Short task: Copy the records below from the line containing "Point to the circle" through the line containing "Action: click(715, 207)", both lines included, and leave the pictures out.

** START **

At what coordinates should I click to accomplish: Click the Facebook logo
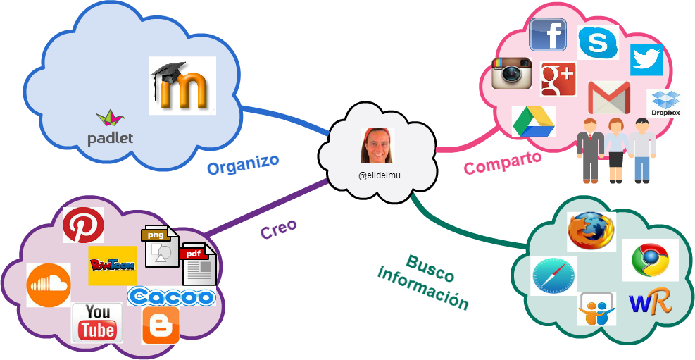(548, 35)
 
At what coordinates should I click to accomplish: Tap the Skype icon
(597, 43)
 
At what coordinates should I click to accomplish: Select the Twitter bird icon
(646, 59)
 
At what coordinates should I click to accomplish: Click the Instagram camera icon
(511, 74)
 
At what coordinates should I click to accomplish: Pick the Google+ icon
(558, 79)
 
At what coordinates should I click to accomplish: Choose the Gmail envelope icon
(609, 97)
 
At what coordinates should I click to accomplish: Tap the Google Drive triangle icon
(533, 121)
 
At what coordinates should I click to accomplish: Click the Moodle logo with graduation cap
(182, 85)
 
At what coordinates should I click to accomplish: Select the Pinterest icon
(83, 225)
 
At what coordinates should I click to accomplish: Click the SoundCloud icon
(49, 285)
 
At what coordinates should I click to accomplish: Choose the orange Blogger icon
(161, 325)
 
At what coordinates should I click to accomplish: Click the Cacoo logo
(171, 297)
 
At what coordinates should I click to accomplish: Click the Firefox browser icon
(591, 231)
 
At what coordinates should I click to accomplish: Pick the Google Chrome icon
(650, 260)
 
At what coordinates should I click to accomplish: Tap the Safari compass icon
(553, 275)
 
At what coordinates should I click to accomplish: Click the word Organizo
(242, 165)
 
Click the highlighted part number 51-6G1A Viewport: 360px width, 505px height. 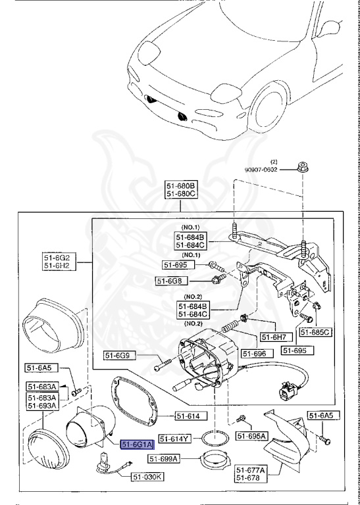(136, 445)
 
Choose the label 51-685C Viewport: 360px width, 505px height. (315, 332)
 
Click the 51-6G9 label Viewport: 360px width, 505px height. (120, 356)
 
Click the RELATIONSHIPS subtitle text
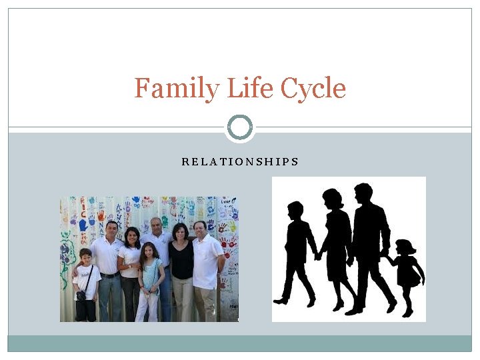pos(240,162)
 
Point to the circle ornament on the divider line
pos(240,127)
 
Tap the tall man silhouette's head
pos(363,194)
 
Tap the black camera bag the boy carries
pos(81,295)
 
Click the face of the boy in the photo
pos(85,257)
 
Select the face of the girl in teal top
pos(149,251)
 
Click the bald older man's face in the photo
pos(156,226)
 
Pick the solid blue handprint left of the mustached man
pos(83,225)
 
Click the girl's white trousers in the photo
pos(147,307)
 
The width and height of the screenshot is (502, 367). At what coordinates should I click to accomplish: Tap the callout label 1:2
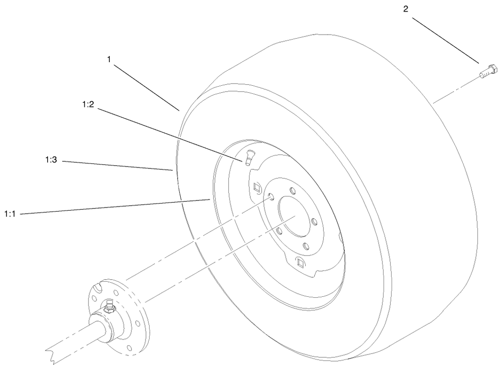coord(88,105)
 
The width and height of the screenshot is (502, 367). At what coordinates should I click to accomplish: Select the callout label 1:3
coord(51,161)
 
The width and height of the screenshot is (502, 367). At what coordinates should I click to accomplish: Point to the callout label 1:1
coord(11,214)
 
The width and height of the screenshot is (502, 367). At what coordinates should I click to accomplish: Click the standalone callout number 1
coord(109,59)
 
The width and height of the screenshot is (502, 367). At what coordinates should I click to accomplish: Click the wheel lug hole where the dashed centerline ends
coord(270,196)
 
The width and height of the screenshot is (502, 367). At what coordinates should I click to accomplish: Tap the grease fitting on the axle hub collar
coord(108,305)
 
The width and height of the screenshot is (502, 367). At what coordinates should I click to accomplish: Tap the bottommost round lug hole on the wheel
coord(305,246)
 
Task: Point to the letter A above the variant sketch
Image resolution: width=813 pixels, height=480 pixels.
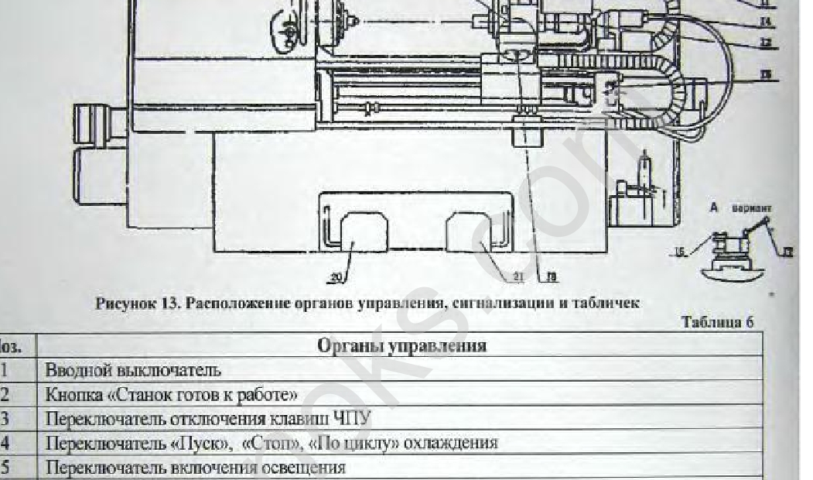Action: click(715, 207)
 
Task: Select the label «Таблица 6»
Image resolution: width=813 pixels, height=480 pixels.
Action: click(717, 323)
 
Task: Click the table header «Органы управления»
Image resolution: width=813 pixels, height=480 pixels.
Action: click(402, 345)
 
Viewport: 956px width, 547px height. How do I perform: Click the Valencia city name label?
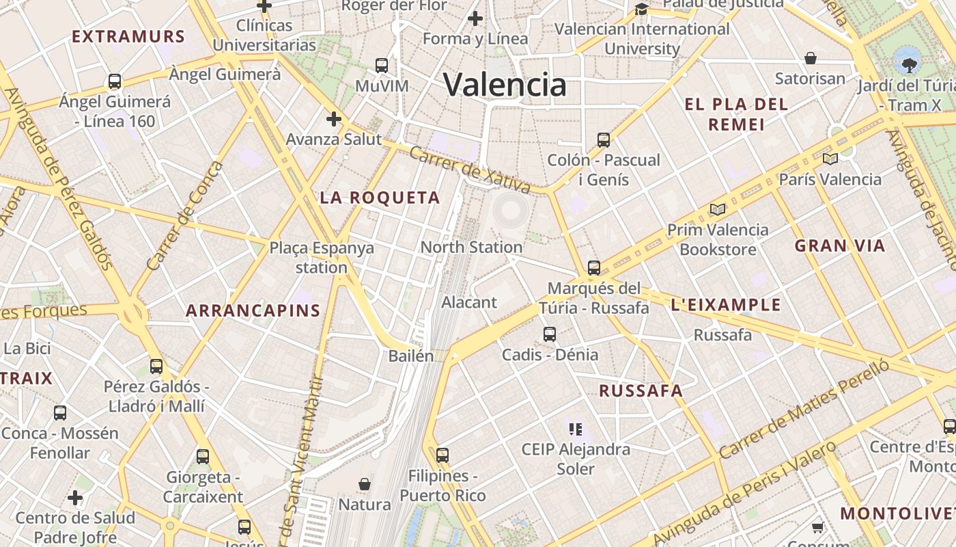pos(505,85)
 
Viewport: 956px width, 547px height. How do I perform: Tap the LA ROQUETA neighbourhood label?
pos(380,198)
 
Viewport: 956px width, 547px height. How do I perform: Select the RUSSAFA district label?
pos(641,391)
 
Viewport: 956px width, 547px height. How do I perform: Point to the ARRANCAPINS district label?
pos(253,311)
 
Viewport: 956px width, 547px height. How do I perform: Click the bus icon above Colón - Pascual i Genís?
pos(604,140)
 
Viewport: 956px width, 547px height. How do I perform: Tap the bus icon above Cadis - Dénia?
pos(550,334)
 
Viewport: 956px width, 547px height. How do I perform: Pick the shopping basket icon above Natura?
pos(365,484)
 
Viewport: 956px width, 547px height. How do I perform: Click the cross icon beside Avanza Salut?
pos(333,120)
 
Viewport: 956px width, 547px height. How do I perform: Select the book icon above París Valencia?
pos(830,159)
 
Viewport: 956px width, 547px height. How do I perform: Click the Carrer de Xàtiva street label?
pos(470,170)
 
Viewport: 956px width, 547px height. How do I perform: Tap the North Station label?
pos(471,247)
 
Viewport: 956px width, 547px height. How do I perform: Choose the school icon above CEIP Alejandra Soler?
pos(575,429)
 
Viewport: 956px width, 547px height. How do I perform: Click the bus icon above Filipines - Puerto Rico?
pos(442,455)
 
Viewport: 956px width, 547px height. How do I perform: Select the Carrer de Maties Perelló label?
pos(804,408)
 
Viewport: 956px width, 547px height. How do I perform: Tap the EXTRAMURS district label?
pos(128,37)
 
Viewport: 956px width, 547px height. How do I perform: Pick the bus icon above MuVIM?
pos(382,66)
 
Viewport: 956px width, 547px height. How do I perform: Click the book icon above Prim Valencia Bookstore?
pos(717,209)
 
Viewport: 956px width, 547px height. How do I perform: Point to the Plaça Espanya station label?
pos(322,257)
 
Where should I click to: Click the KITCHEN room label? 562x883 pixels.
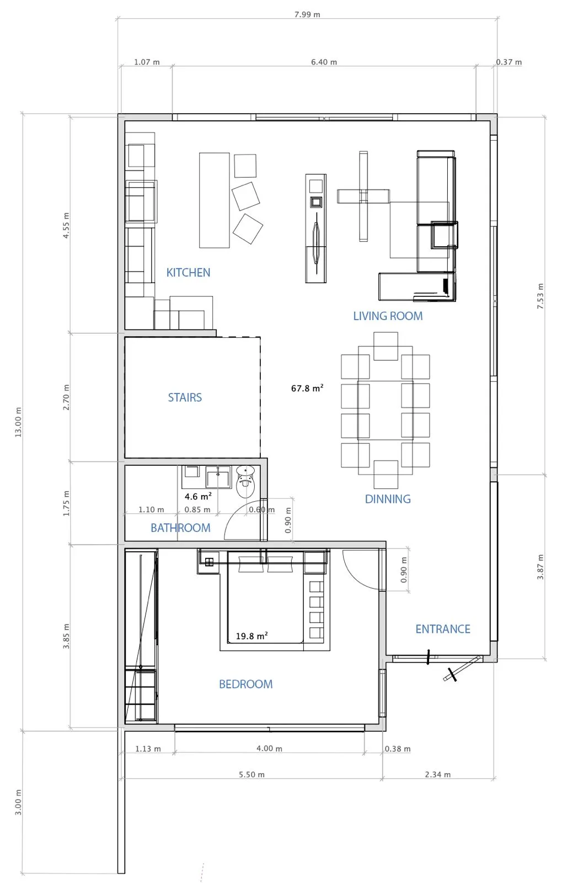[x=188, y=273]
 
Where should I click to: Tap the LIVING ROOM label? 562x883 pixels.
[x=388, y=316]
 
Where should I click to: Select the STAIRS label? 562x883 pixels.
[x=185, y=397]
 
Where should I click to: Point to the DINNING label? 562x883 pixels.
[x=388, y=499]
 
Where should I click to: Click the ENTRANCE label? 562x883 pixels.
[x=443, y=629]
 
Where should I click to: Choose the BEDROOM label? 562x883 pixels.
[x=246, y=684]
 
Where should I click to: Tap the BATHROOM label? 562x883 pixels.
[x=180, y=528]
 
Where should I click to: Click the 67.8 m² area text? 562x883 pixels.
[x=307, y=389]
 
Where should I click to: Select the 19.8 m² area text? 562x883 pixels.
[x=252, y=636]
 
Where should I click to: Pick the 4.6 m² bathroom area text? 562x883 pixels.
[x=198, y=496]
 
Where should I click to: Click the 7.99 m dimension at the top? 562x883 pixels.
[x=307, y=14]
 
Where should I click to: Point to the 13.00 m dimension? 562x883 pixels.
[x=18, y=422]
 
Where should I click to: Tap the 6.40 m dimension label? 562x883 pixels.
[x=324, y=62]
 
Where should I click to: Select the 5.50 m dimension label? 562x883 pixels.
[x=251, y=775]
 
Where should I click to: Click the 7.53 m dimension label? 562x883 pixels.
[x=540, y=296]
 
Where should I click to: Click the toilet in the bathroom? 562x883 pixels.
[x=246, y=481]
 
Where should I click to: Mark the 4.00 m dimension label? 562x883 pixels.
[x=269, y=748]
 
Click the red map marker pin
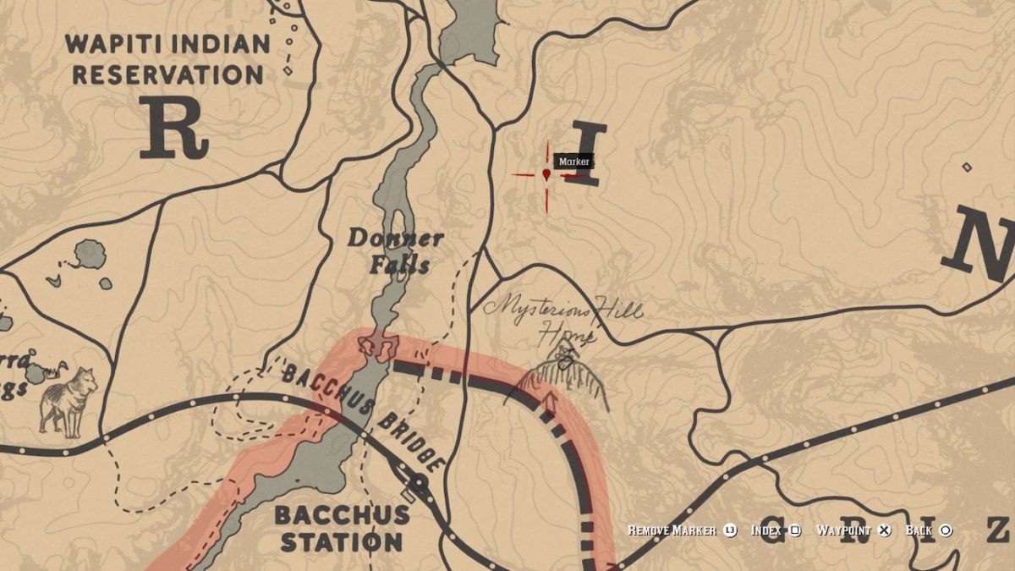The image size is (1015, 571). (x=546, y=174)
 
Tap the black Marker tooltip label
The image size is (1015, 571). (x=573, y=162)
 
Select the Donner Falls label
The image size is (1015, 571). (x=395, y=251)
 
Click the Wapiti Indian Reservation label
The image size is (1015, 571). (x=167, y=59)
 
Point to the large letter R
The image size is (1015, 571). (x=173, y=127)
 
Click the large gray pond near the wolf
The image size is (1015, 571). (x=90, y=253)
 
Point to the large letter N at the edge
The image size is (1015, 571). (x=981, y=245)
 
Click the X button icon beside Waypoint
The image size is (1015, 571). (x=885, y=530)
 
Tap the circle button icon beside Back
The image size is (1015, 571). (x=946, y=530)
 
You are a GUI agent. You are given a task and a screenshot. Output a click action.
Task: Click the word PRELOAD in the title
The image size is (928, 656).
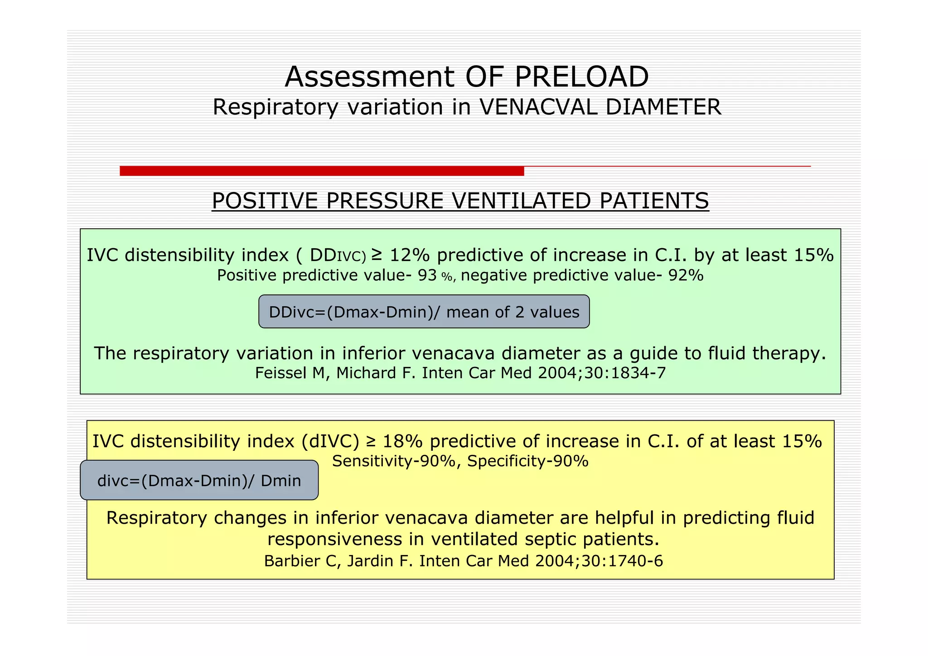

** END **

Response:
Point to the circle ornament on the divider line
pos(240,127)
 
Tap the tall man silhouette's head
pos(363,194)
 
Tap the black camera bag the boy carries
pos(81,295)
 
Click the face of the boy in the photo
pos(85,257)
 
Select the face of the girl in teal top
pos(149,251)
 
Click the bald older man's face in the photo
pos(156,226)
 
Pick the solid blue handprint left of the mustached man
pos(83,225)
 
Click the girl's white trousers in the photo
pos(147,307)
 
The width and height of the screenshot is (502, 367). At what coordinates should I click to accomplish: Tap the callout label 1:2
coord(88,105)
 
The width and height of the screenshot is (502, 367). At what coordinates should I click to accomplish: Select the callout label 1:3
coord(51,161)
 
The width and height of the screenshot is (502, 367). At what coordinates should I click to accomplish: Point to the callout label 1:1
coord(11,214)
 
The width and height of the screenshot is (502, 367). At what coordinates should I click to accomplish: Click the standalone callout number 1
coord(109,59)
 
The width and height of the screenshot is (502, 367). At what coordinates should I click to accomplish: Click the wheel lug hole where the dashed centerline ends
coord(270,196)
 
The width and height of the screenshot is (502, 367). At what coordinates should I click to accomplish: Tap the grease fitting on the axle hub collar
coord(108,305)
 
The width and height of the screenshot is (502, 367). At what coordinates should I click to accomplish: Tap the bottommost round lug hole on the wheel
coord(305,246)
 
Task: Point to the letter A above the variant sketch
Image resolution: width=813 pixels, height=480 pixels.
Action: click(715, 207)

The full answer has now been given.